### [What the exercise asks]
Your answer should hold every line of the records below that contains the string "computer".

### [Extracted entries]
'''

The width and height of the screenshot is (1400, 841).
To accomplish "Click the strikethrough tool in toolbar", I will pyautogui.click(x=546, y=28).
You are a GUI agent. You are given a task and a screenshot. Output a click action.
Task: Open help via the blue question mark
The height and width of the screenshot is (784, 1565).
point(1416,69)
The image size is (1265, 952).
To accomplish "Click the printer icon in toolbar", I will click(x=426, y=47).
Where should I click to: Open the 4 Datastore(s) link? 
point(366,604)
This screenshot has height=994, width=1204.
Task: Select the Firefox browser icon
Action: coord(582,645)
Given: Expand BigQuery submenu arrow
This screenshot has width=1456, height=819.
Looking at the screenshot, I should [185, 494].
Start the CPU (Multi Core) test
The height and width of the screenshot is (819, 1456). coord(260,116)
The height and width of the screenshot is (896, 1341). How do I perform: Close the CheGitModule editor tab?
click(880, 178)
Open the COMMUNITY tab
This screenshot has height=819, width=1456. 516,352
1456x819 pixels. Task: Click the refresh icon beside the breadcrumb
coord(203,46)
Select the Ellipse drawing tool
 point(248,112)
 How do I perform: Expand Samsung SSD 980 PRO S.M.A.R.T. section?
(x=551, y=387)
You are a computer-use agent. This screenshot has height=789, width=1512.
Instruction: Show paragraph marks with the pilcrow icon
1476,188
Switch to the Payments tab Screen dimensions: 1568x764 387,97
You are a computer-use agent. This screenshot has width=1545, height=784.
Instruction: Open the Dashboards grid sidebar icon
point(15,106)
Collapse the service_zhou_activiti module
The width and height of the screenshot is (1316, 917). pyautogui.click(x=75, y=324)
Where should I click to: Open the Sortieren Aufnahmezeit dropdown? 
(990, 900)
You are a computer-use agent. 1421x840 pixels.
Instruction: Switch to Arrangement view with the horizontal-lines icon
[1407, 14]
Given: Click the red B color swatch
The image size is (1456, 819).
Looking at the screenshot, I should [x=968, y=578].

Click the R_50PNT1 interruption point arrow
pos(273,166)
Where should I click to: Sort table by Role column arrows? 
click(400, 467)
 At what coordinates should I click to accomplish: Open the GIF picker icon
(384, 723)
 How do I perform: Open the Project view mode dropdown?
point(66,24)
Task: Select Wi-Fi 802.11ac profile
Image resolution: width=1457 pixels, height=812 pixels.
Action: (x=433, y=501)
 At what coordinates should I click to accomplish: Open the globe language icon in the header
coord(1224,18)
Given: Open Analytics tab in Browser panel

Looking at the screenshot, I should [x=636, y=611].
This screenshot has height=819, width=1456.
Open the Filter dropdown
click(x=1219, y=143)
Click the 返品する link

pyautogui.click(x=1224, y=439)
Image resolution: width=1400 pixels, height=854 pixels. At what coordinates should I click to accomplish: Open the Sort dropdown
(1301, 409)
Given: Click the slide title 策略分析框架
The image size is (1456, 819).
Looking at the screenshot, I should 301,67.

'''

### [Written solution]
You are a computer-use agent. This screenshot has height=789, width=1512.
You are a computer-use agent. This screenshot has width=1545, height=784.
You are a computer-use agent. 1421x840 pixels.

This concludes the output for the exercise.